## [Data for this exercise]

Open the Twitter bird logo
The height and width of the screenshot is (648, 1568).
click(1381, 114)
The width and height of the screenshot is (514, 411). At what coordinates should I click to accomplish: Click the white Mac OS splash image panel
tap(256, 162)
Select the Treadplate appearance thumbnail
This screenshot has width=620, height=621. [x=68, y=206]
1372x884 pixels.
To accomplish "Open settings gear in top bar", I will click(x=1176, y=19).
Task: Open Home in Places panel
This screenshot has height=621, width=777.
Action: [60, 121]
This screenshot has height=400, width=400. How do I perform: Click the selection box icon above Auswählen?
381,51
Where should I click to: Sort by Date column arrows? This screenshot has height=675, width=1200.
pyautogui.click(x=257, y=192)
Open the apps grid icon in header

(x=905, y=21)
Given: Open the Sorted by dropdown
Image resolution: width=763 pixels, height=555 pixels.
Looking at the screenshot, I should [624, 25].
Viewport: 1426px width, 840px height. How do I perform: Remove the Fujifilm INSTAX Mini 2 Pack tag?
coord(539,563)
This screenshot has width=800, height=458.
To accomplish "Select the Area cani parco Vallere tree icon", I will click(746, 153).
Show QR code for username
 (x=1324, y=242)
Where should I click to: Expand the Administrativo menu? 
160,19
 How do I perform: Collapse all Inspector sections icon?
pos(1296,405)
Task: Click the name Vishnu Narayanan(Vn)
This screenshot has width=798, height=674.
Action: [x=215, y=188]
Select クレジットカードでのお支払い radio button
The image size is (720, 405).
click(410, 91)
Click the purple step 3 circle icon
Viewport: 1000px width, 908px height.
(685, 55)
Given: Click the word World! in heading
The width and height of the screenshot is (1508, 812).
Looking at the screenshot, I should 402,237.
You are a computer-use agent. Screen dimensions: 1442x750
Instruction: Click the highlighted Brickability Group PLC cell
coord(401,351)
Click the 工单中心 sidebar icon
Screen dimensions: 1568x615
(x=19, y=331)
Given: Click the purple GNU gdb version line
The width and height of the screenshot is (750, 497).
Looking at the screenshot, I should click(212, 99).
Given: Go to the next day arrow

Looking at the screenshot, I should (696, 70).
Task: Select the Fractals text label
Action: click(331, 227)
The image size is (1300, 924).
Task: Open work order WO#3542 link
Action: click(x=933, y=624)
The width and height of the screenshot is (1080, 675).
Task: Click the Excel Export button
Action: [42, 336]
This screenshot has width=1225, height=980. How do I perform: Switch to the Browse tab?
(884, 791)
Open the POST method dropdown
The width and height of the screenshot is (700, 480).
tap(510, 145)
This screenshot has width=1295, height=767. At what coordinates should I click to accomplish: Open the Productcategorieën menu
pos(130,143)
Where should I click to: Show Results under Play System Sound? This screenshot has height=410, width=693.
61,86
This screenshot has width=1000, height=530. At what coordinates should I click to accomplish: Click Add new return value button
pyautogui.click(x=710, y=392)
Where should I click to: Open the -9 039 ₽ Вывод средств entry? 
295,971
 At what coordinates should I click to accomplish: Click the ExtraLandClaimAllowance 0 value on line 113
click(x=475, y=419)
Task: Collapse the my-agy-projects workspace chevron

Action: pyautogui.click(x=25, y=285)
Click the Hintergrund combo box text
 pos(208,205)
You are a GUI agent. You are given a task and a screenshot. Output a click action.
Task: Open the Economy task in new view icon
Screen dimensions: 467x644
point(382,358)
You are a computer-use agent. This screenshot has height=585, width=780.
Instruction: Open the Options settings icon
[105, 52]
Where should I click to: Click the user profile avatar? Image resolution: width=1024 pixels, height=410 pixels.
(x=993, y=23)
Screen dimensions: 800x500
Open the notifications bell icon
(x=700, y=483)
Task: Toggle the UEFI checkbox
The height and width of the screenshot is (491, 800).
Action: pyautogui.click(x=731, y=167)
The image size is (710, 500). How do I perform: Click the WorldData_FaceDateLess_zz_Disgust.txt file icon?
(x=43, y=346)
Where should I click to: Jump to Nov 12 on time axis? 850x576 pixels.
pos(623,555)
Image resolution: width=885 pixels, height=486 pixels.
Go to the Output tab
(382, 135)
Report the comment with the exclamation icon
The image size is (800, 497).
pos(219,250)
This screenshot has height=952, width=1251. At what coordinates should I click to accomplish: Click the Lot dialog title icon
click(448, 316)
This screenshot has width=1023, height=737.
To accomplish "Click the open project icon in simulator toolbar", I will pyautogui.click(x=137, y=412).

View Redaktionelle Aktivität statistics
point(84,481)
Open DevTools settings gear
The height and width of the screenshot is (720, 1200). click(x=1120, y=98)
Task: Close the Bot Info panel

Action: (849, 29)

## [Instructions to follow]
Return the data above in full. Keep every line exactly as it is.

## [Task answer]
Open the Twitter bird logo
The height and width of the screenshot is (648, 1568).
click(1381, 114)
The width and height of the screenshot is (514, 411). At what coordinates should I click to accomplish: Click the white Mac OS splash image panel
tap(256, 162)
Select the Treadplate appearance thumbnail
This screenshot has width=620, height=621. [x=68, y=206]
1372x884 pixels.
To accomplish "Open settings gear in top bar", I will click(x=1176, y=19).
Task: Open Home in Places panel
This screenshot has height=621, width=777.
Action: [60, 121]
This screenshot has height=400, width=400. How do I perform: Click the selection box icon above Auswählen?
381,51
Where should I click to: Sort by Date column arrows? This screenshot has height=675, width=1200.
pyautogui.click(x=257, y=192)
Open the apps grid icon in header

(x=905, y=21)
Given: Open the Sorted by dropdown
Image resolution: width=763 pixels, height=555 pixels.
Looking at the screenshot, I should [624, 25].
Viewport: 1426px width, 840px height. How do I perform: Remove the Fujifilm INSTAX Mini 2 Pack tag?
coord(539,563)
This screenshot has width=800, height=458.
To accomplish "Select the Area cani parco Vallere tree icon", I will click(746, 153).
Show QR code for username
 (x=1324, y=242)
Where should I click to: Expand the Administrativo menu? 
160,19
 How do I perform: Collapse all Inspector sections icon?
pos(1296,405)
Task: Click the name Vishnu Narayanan(Vn)
This screenshot has width=798, height=674.
Action: [x=215, y=188]
Select クレジットカードでのお支払い radio button
The image size is (720, 405).
click(410, 91)
Click the purple step 3 circle icon
Viewport: 1000px width, 908px height.
(685, 55)
Given: Click the word World! in heading
The width and height of the screenshot is (1508, 812).
Looking at the screenshot, I should 402,237.
You are a computer-use agent. Screen dimensions: 1442x750
Instruction: Click the highlighted Brickability Group PLC cell
coord(401,351)
Click the 工单中心 sidebar icon
Screen dimensions: 1568x615
(x=19, y=331)
Given: Click the purple GNU gdb version line
The width and height of the screenshot is (750, 497).
Looking at the screenshot, I should click(212, 99).
Given: Go to the next day arrow

Looking at the screenshot, I should (696, 70).
Task: Select the Fractals text label
Action: click(331, 227)
The image size is (1300, 924).
Task: Open work order WO#3542 link
Action: click(x=933, y=624)
The width and height of the screenshot is (1080, 675).
Task: Click the Excel Export button
Action: [42, 336]
This screenshot has width=1225, height=980. How do I perform: Switch to the Browse tab?
(884, 791)
Open the POST method dropdown
The width and height of the screenshot is (700, 480).
tap(510, 145)
This screenshot has width=1295, height=767. At what coordinates should I click to accomplish: Open the Productcategorieën menu
pos(130,143)
Where should I click to: Show Results under Play System Sound? This screenshot has height=410, width=693.
61,86
This screenshot has width=1000, height=530. At what coordinates should I click to accomplish: Click Add new return value button
pyautogui.click(x=710, y=392)
Where should I click to: Open the -9 039 ₽ Вывод средств entry? 
295,971
 At what coordinates should I click to accomplish: Click the ExtraLandClaimAllowance 0 value on line 113
click(x=475, y=419)
Task: Collapse the my-agy-projects workspace chevron

Action: pyautogui.click(x=25, y=285)
Click the Hintergrund combo box text
 pos(208,205)
You are a GUI agent. You are given a task and a screenshot. Output a click action.
Task: Open the Economy task in new view icon
Screen dimensions: 467x644
point(382,358)
You are a computer-use agent. This screenshot has height=585, width=780.
Instruction: Open the Options settings icon
[105, 52]
Where should I click to: Click the user profile avatar? Image resolution: width=1024 pixels, height=410 pixels.
(x=993, y=23)
Screen dimensions: 800x500
Open the notifications bell icon
(x=700, y=483)
Task: Toggle the UEFI checkbox
The height and width of the screenshot is (491, 800).
Action: pyautogui.click(x=731, y=167)
The image size is (710, 500). How do I perform: Click the WorldData_FaceDateLess_zz_Disgust.txt file icon?
(x=43, y=346)
Where should I click to: Jump to Nov 12 on time axis? 850x576 pixels.
pos(623,555)
Image resolution: width=885 pixels, height=486 pixels.
Go to the Output tab
(382, 135)
Report the comment with the exclamation icon
The image size is (800, 497).
pos(219,250)
This screenshot has height=952, width=1251. At what coordinates should I click to accomplish: Click the Lot dialog title icon
click(448, 316)
This screenshot has width=1023, height=737.
To accomplish "Click the open project icon in simulator toolbar", I will pyautogui.click(x=137, y=412).

View Redaktionelle Aktivität statistics
point(84,481)
Open DevTools settings gear
The height and width of the screenshot is (720, 1200). click(x=1120, y=98)
Task: Close the Bot Info panel

Action: (849, 29)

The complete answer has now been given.